JazzRecord is about making databases fun. It's about removing all of the garbage and discontinuity of API and data format in Gears and Adobe AIR.
To actually do much of anything with JazzRecord, you'll need to do the following:
- Setup an adapter for your given runtime environment.
- Setup data models
- (optional) Associate them to one another
- (optional) Provide models with validations to prevent dirty data from infiltrating the database.
- (optional) Provide models with behavior and callbacks which can then affect your application.
- Use automigration OR Setup migrations
After you've prepped your database, you can go to town:
- Query models for record objects.
- Custom finders and other methods provided in the model definition will be made available to the model.
- Record objects can be modified and saved back down to update the database.
- Record objects can be destroyed, deleting the corresponding rows in the database.
- Record objects automatically have access to associated data stored in the database when they are first instantiated.
- Associated data is loaded into sub-objects accessed as properties of the primary record object. This is as expected if you've worked much with ActiveRecord.
- Any custom methods provided in the model definition will be made available to record objects returned by the model.
- Any validations or callbacks provided in the model definition will be called automatically on save, on update, or during specified actions.
While we'd like to think JazzRecord is all but difficult to use, there are of course caveats.
In order to fully appreciate JazzRecord, you'll want a console to debug with, view log statements with, and possibly grow old with. For that, of course, we recommend the amazing Firebug and Firebug Lite in browsers, although Safari/Webkit/Chrome have built in consoles that aren't too shabby. In Adobe AIR, we recommend running AIRIntrospector.
Limitations of JazzRecord
For the most part, JazzRecord follows ActiveRecord concepts once its data and models are in place. Qeurying models and working with records is mostly the same. However, keep a few things in mind:
- Currently, there is no formal migration syntax. This is under development but not yet ready for prime time.

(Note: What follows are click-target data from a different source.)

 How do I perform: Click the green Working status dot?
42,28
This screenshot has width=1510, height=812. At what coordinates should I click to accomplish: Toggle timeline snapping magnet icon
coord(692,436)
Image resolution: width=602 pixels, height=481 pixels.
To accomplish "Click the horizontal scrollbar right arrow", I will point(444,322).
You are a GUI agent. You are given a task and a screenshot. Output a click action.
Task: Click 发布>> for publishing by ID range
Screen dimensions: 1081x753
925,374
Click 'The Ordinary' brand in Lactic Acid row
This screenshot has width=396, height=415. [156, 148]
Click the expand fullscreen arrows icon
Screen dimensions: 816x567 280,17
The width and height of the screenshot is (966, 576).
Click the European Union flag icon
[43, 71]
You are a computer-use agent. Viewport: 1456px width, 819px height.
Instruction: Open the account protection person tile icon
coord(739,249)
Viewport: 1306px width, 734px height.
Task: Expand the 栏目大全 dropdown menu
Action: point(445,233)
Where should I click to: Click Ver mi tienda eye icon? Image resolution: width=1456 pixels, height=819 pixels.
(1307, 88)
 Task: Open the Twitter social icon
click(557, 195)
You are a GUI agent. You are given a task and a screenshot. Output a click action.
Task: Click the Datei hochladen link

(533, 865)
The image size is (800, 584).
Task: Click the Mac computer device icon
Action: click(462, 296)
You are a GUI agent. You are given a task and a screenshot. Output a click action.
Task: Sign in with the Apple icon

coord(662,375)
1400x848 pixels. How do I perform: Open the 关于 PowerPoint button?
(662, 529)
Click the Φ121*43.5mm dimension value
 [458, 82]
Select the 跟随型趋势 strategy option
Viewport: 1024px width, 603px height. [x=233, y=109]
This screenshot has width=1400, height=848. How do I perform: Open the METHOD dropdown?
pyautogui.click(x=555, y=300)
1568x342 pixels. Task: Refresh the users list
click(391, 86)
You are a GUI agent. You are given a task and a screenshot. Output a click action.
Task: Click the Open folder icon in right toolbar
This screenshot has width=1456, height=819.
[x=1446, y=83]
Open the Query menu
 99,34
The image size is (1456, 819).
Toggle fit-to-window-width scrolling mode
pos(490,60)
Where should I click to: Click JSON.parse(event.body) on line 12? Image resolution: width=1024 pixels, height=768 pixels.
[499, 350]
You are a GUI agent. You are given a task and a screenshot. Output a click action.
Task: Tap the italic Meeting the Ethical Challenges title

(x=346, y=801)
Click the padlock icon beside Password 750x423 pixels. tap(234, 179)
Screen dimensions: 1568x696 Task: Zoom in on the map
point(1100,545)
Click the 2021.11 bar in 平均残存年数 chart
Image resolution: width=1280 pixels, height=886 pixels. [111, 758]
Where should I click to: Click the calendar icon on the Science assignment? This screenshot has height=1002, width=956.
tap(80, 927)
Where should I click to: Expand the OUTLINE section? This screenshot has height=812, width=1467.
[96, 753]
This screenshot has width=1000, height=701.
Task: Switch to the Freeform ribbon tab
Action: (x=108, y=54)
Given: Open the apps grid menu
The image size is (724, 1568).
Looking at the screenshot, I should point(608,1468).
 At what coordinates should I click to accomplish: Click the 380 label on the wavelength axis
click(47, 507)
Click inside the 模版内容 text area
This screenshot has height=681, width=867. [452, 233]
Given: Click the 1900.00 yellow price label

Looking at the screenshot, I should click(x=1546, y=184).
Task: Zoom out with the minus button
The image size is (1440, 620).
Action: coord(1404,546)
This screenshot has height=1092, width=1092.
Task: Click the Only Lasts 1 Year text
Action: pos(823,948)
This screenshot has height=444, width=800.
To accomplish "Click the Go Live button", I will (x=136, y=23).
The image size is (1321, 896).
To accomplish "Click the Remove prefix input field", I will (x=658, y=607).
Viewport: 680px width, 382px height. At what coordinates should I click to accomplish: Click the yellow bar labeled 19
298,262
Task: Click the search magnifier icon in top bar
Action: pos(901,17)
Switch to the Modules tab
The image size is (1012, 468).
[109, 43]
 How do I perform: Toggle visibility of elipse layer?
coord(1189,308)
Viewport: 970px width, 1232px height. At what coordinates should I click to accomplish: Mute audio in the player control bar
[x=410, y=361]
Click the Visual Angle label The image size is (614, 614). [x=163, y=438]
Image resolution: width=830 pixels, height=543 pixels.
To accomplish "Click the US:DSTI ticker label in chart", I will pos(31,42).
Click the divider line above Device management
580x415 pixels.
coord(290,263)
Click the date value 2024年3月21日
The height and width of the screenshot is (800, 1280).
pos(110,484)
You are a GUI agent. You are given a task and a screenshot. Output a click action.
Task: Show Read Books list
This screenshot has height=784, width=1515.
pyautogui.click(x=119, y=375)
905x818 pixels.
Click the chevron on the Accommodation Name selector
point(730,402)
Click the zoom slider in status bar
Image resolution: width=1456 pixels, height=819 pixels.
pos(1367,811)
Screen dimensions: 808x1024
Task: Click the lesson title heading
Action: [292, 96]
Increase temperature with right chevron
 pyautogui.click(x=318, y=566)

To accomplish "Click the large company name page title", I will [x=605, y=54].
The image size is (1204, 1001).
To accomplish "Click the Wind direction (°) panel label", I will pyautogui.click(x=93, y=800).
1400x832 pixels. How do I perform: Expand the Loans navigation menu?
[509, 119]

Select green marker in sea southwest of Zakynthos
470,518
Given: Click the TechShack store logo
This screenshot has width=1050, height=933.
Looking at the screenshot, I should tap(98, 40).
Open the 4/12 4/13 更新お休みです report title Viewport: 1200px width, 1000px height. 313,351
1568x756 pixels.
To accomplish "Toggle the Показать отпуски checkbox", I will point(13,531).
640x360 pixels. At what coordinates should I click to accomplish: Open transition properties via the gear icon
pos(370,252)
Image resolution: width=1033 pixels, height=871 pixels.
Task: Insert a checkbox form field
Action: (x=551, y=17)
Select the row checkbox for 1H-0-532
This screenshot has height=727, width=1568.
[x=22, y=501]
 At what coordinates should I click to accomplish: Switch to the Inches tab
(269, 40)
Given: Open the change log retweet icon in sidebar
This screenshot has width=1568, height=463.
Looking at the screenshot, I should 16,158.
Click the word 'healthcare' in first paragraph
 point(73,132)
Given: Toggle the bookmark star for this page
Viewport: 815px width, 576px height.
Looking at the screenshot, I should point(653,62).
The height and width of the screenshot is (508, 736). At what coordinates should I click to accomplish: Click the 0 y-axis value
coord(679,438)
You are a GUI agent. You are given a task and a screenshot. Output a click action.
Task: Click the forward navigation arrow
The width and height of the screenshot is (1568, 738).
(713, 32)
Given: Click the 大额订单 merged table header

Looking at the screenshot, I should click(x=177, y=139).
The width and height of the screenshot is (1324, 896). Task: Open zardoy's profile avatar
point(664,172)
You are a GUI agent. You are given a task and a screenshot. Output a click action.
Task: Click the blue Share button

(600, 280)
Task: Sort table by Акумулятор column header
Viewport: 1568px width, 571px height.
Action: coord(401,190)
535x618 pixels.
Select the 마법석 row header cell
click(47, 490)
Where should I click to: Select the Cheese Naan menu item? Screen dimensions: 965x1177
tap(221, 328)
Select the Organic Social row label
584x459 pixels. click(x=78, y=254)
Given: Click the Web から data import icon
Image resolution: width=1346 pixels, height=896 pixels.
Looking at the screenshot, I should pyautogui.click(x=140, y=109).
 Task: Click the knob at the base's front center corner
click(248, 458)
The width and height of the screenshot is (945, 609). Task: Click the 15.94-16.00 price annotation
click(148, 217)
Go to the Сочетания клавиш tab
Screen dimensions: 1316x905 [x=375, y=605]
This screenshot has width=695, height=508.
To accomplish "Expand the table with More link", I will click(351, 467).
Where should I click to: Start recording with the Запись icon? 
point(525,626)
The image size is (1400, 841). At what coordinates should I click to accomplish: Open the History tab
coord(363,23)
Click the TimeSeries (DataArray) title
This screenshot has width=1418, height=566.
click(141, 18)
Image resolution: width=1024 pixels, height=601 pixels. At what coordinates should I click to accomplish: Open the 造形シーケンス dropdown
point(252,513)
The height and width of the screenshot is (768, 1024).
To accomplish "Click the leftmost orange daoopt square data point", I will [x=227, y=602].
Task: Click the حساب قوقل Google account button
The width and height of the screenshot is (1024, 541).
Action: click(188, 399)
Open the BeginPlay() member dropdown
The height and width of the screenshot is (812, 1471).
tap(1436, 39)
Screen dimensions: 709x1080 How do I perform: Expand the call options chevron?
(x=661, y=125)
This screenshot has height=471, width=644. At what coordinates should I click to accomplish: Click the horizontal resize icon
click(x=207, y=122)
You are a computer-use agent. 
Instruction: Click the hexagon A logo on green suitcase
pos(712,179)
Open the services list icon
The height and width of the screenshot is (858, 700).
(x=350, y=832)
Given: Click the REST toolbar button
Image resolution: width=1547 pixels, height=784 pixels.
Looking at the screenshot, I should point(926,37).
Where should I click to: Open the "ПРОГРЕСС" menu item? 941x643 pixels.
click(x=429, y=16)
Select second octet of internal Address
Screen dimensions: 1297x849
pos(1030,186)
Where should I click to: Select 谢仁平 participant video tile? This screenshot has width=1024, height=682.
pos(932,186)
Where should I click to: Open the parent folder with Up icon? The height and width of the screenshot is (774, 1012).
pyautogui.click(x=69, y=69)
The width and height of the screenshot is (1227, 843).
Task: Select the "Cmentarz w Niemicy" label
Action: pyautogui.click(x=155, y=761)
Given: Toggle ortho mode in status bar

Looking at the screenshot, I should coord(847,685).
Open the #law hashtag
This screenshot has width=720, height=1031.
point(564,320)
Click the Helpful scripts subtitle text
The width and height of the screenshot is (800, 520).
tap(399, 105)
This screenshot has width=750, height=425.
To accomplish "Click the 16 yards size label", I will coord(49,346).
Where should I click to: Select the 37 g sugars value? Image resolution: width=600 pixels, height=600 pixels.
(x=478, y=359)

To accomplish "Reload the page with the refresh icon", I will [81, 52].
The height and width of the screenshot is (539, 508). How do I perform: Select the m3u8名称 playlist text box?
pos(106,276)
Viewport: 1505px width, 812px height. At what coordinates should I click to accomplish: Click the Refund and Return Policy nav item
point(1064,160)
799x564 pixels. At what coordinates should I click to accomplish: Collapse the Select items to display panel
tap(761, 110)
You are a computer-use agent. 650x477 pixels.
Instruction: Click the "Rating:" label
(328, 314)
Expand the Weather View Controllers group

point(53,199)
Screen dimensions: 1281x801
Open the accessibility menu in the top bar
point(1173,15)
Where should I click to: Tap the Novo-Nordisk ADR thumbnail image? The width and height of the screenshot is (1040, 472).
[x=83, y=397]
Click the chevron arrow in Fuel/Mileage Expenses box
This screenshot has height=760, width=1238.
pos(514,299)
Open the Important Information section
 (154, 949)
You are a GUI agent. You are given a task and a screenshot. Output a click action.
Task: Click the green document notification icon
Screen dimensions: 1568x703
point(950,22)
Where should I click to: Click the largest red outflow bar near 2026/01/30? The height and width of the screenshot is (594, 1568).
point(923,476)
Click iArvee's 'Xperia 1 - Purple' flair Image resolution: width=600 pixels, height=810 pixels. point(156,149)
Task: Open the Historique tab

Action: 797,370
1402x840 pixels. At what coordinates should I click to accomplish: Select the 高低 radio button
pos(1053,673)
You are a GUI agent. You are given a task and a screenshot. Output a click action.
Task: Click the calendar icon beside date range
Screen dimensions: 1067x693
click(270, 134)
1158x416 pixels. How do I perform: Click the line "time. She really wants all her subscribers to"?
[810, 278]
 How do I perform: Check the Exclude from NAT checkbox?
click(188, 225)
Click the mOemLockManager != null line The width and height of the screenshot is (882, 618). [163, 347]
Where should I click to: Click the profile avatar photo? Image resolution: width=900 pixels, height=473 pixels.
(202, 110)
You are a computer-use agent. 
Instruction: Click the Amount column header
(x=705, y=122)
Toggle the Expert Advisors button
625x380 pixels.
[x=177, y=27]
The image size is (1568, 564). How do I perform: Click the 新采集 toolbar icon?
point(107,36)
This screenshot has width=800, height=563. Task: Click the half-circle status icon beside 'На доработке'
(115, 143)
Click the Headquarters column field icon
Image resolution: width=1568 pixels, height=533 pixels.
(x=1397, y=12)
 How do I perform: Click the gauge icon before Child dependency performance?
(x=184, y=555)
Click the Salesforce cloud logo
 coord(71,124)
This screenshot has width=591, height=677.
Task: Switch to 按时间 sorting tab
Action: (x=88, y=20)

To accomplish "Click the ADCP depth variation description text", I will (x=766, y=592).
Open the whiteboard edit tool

- Model definition and table definition usually happen in the same place, and are the basis for "automigration", which allows Jazz to build model tables and mapping tables based on model declarations provided prior to a call to the function
- JazzRecord only loads 1 level of associations by default. This can be overridden as a config option in your code, or overridden per each call to one of the finder methods.
- Association data beyond the pre-loaded depth is easily retrievable by calling the
load()method of the primary record object.
- JazzRecord does not handle any of the more complicated ActiveRecord magic, like "has many through", or polymorphism (STI or inherited models) as of yet.